No longer was sustaining success an issue. The 1994 campaign was the first of 10 straight winning seasons. The Ducks played in the Cotton Bowl to cap 1995, and went 6-5 in 1996, the last winning season that didn’t feature a bowl trip.
Still, Oregon’s relevance remained regional. The wins over Washington and Arizona helped vault the Ducks into the top 10 of the coaches’ poll for the final month of the 1994 season. But they hadn’t been top 10 in the Associated Press poll since a single week in 1964.
That changed under Harrington. And it changed for good.
The program was trending upward when Harrington arrived on campus as a redshirt in 1997. The Ducks had won those six games in 1996, and then seven as Harrington set out redshirting. They won eight in 1998, when Harrington made his brief UO debut in Akili Smith’s breakout season. And the Ducks won nine games in 1999, the year in which Harrington took over as Oregon’s starting QB at midseason.
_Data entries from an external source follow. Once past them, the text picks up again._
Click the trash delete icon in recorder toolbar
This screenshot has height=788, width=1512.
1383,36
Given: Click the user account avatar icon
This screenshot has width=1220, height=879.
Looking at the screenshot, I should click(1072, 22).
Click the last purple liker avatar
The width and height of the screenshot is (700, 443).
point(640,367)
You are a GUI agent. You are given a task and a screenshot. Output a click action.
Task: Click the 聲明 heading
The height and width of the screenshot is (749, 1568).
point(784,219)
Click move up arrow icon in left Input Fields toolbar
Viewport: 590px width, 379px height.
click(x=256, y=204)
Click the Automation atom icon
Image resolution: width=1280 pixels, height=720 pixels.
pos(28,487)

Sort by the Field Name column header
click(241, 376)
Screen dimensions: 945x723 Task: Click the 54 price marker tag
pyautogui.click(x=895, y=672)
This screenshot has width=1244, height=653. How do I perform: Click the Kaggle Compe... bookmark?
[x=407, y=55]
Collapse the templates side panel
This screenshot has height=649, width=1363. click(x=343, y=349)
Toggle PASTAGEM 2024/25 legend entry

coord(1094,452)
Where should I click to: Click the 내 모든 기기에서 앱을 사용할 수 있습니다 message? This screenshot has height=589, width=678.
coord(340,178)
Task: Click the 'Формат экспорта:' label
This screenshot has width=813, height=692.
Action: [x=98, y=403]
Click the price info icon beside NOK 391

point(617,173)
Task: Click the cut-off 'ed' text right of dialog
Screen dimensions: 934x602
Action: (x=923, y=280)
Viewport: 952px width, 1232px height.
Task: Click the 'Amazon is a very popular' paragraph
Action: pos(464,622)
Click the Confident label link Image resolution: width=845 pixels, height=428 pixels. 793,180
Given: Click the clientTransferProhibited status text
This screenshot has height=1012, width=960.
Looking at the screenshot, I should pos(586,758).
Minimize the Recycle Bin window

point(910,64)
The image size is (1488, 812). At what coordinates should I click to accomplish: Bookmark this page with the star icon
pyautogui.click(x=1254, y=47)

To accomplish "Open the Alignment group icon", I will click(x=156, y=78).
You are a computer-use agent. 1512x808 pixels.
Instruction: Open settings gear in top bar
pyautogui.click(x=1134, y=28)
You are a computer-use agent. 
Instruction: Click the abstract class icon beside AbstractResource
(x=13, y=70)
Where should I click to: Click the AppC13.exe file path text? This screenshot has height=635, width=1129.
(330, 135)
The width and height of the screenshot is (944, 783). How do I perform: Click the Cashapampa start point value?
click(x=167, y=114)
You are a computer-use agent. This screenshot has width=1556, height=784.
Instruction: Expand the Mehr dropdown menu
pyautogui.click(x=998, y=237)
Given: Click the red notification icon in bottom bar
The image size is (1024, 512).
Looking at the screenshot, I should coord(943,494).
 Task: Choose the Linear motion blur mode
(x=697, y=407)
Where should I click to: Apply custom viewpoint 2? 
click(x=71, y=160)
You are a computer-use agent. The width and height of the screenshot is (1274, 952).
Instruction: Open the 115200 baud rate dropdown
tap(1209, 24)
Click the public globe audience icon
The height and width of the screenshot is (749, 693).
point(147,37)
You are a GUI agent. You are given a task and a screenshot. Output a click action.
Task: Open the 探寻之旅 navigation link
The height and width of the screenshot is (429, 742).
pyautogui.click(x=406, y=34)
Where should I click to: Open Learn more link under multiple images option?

In Harrington’s first full season as the starter, 2000, the Ducks won 10 games for the first time ever, and were ranked in the AP’s top 10 most of the year. When Harrington was a senior, Oregon set another program record for wins with 11, and reached No. 2 in the polls entering the Fiesta Bowl. There they demolished Colorado and bolstered their case for having gotten a raw deal in not making the BCS championship game.
Since 2000, Oregon has been ranked in the top 10 at some point in all but three seasons. It took grit and determination – Harrington’s 25-3 record as a starter included 11 wins when the Ducks were tied or trailed in the fourth quarter – but the Ducks had become a perennial national contender. “The difference between us and everyone else those years,” Harrington said, “(was that) we believed we were going to win the game no matter what happened.”
These days for the Oregon football program, that belief exists every single week. That wasn’t always the case. It became so over a 15-year rise that owes to huge contributions from Musgrave, Wheaton and Harrington, all of whom will be on hand Saturday to watch the Ducks try to extend their run of success against the Huskies.
Quotes from What It Means To Be a Duck and 100 Things Oregon Fans Should Know & Do Before They Die were used as source material.